**Data:**
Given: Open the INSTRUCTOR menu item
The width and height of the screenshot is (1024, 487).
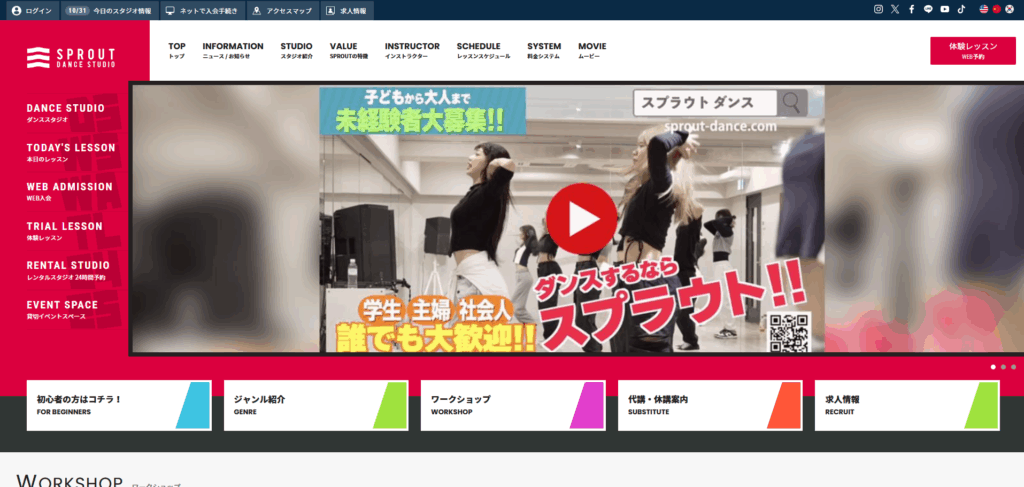Looking at the screenshot, I should (x=412, y=51).
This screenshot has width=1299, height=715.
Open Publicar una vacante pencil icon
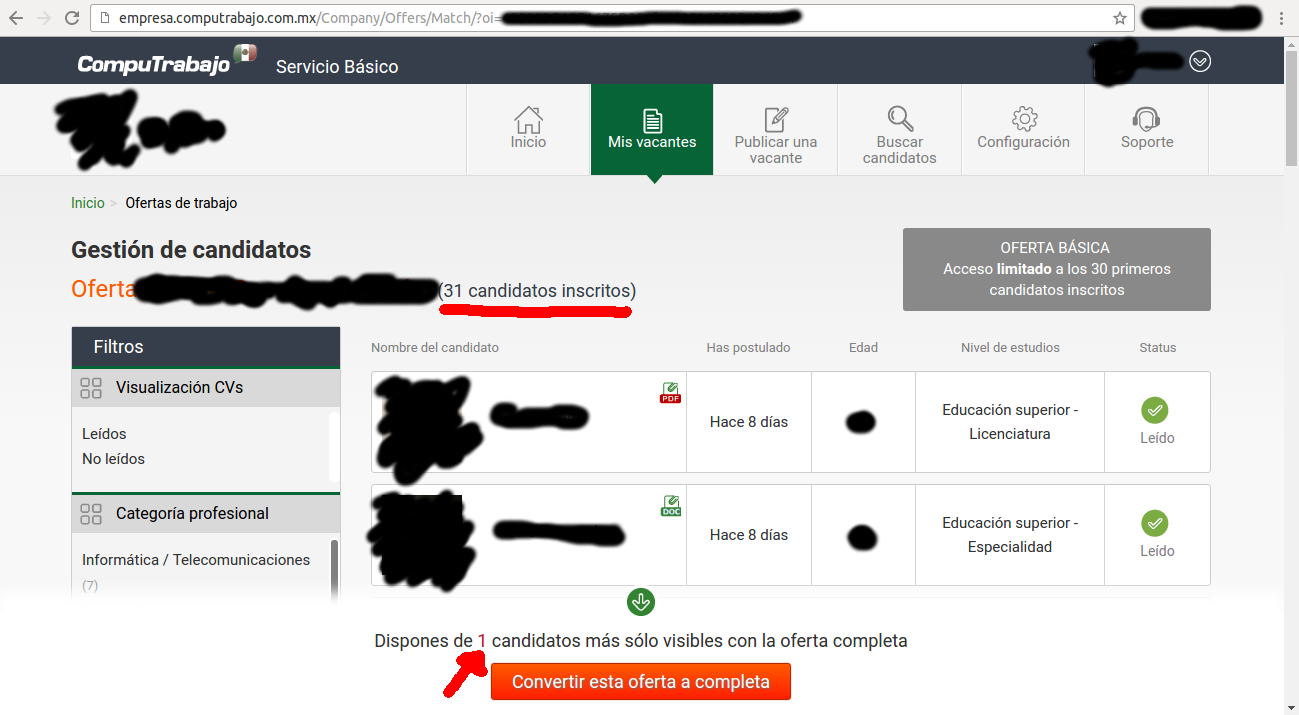(x=776, y=119)
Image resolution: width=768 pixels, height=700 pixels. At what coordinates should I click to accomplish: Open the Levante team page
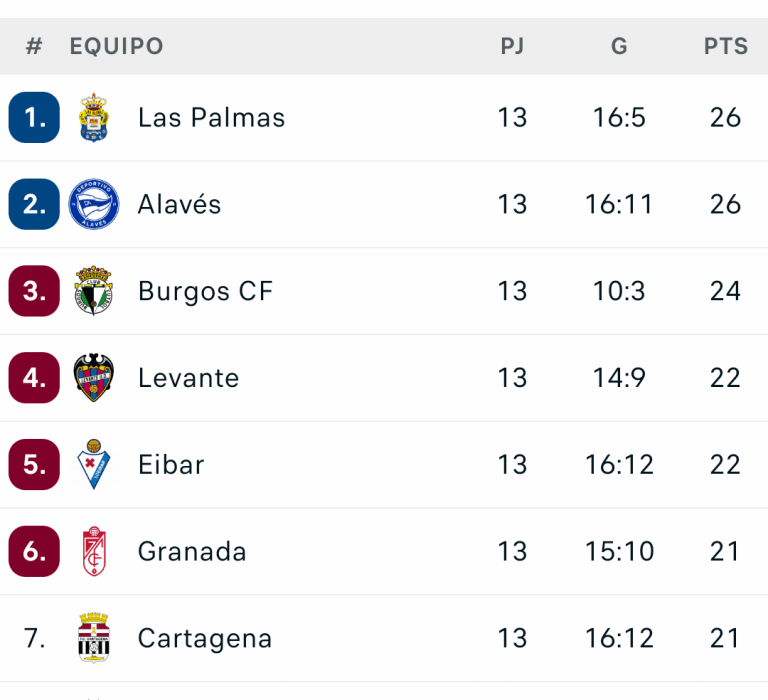click(x=188, y=378)
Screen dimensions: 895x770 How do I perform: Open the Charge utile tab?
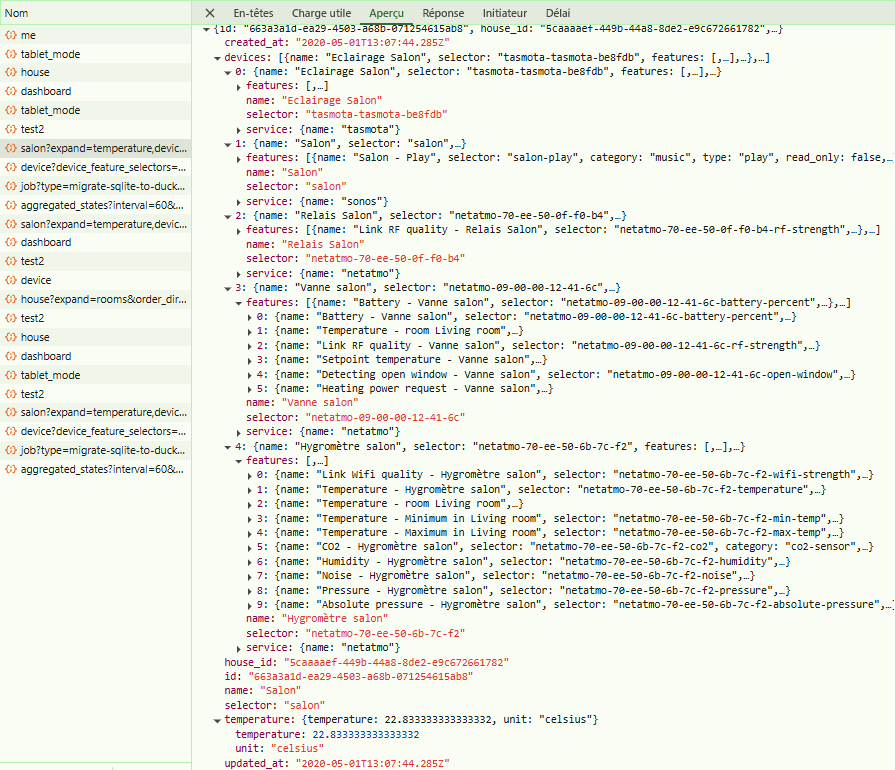321,13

**What is expected:** The answer should consist of every line above, exact and free of images.

**Answer area:**
Given: Open the INSTRUCTOR menu item
The width and height of the screenshot is (1024, 487).
Looking at the screenshot, I should (x=412, y=51).
This screenshot has width=1299, height=715.
Open Publicar una vacante pencil icon
(x=776, y=119)
Image resolution: width=768 pixels, height=700 pixels. At what coordinates should I click to accomplish: Open the Levante team page
click(x=188, y=378)
Screen dimensions: 895x770 How do I perform: Open the Charge utile tab?
321,13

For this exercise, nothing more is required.